■ Problem to solve ■
Rewrite the data below, replacing "Locate an element on the screen" with "Find an element on the screen" wherever it appears and keeping everything else the same.

Element and text location data:
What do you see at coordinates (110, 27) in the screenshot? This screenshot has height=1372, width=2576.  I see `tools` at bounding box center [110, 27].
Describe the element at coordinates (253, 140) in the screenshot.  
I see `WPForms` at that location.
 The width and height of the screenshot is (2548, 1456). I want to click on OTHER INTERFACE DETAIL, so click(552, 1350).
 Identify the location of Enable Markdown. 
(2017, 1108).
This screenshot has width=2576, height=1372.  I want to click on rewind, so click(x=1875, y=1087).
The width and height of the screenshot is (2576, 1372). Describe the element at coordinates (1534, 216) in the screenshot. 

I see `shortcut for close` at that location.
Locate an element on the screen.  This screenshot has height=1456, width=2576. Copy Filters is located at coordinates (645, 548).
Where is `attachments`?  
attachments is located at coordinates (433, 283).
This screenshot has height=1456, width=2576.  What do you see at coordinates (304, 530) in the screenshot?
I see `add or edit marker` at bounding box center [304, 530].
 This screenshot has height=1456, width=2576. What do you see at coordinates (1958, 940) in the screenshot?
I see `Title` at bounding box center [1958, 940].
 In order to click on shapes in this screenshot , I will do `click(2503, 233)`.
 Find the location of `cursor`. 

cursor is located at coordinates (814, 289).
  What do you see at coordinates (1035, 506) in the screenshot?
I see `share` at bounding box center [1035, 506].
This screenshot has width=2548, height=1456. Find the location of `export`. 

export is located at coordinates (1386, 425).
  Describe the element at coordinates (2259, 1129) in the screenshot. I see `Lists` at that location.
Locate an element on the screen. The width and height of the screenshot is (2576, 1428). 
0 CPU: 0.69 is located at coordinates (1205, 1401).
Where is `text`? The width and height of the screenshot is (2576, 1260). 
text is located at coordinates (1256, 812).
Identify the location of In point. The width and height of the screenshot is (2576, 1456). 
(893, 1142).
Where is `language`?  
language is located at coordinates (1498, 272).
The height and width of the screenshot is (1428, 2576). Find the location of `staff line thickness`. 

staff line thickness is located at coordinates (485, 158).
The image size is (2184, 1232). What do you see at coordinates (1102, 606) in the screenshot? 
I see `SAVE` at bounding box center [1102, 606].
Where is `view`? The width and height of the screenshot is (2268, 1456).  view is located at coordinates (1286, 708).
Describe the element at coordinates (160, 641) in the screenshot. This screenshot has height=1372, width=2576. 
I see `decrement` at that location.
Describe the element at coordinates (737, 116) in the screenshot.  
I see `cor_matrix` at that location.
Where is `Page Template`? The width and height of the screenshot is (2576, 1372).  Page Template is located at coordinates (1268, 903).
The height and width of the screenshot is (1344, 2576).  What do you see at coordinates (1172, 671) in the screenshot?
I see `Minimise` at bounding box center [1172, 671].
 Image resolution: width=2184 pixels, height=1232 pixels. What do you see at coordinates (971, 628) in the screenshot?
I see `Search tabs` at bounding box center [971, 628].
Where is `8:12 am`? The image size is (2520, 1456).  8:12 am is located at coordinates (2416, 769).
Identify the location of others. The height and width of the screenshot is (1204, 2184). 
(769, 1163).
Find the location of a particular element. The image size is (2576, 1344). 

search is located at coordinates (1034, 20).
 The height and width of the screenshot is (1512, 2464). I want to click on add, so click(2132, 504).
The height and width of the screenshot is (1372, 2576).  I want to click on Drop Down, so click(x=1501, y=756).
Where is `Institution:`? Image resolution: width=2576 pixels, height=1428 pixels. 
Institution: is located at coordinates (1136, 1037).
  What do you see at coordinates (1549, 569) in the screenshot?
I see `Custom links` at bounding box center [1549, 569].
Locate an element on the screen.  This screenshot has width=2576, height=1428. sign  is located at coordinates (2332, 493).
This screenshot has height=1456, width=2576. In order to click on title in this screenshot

■ Result of this exercise ■
What do you see at coordinates (110, 27) in the screenshot? This screenshot has height=1372, width=2576.  I see `tools` at bounding box center [110, 27].
Describe the element at coordinates (253, 140) in the screenshot.  
I see `WPForms` at that location.
 The width and height of the screenshot is (2548, 1456). I want to click on OTHER INTERFACE DETAIL, so click(552, 1350).
 Identify the location of Enable Markdown. 
(2017, 1108).
This screenshot has width=2576, height=1372.  I want to click on rewind, so click(x=1875, y=1087).
The width and height of the screenshot is (2576, 1372). Describe the element at coordinates (1534, 216) in the screenshot. 

I see `shortcut for close` at that location.
Find an element on the screen.  This screenshot has height=1456, width=2576. Copy Filters is located at coordinates (645, 548).
Where is `attachments`?  
attachments is located at coordinates (433, 283).
This screenshot has height=1456, width=2576.  What do you see at coordinates (304, 530) in the screenshot?
I see `add or edit marker` at bounding box center [304, 530].
 This screenshot has height=1456, width=2576. What do you see at coordinates (1958, 940) in the screenshot?
I see `Title` at bounding box center [1958, 940].
 In order to click on shapes in this screenshot , I will do `click(2503, 233)`.
 Find the location of `cursor`. 

cursor is located at coordinates (814, 289).
  What do you see at coordinates (1035, 506) in the screenshot?
I see `share` at bounding box center [1035, 506].
This screenshot has width=2548, height=1456. Find the location of `export`. 

export is located at coordinates (1386, 425).
  Describe the element at coordinates (2259, 1129) in the screenshot. I see `Lists` at that location.
Find an element on the screen. The width and height of the screenshot is (2576, 1428). 
0 CPU: 0.69 is located at coordinates (1205, 1401).
Where is `text`? The width and height of the screenshot is (2576, 1260). 
text is located at coordinates (1256, 812).
Identify the location of In point. The width and height of the screenshot is (2576, 1456). 
(893, 1142).
Where is `language`?  
language is located at coordinates (1498, 272).
The height and width of the screenshot is (1428, 2576). Find the location of `staff line thickness`. 

staff line thickness is located at coordinates (485, 158).
The image size is (2184, 1232). What do you see at coordinates (1102, 606) in the screenshot? 
I see `SAVE` at bounding box center [1102, 606].
Where is `view`? The width and height of the screenshot is (2268, 1456).  view is located at coordinates (1286, 708).
Describe the element at coordinates (160, 641) in the screenshot. This screenshot has height=1372, width=2576. 
I see `decrement` at that location.
Describe the element at coordinates (737, 116) in the screenshot.  
I see `cor_matrix` at that location.
Where is `Page Template`? The width and height of the screenshot is (2576, 1372).  Page Template is located at coordinates (1268, 903).
The height and width of the screenshot is (1344, 2576).  What do you see at coordinates (1172, 671) in the screenshot?
I see `Minimise` at bounding box center [1172, 671].
 Image resolution: width=2184 pixels, height=1232 pixels. What do you see at coordinates (971, 628) in the screenshot?
I see `Search tabs` at bounding box center [971, 628].
Where is `8:12 am`? The image size is (2520, 1456).  8:12 am is located at coordinates (2416, 769).
Identify the location of others. The height and width of the screenshot is (1204, 2184). 
(769, 1163).
Find the location of a particular element. The image size is (2576, 1344). 

search is located at coordinates (1034, 20).
 The height and width of the screenshot is (1512, 2464). I want to click on add, so click(2132, 504).
The height and width of the screenshot is (1372, 2576).  I want to click on Drop Down, so click(x=1501, y=756).
Where is `Institution:`? Image resolution: width=2576 pixels, height=1428 pixels. 
Institution: is located at coordinates (1136, 1037).
  What do you see at coordinates (1549, 569) in the screenshot?
I see `Custom links` at bounding box center [1549, 569].
Find an element on the screen.  This screenshot has width=2576, height=1428. sign  is located at coordinates (2332, 493).
This screenshot has height=1456, width=2576. In order to click on title in this screenshot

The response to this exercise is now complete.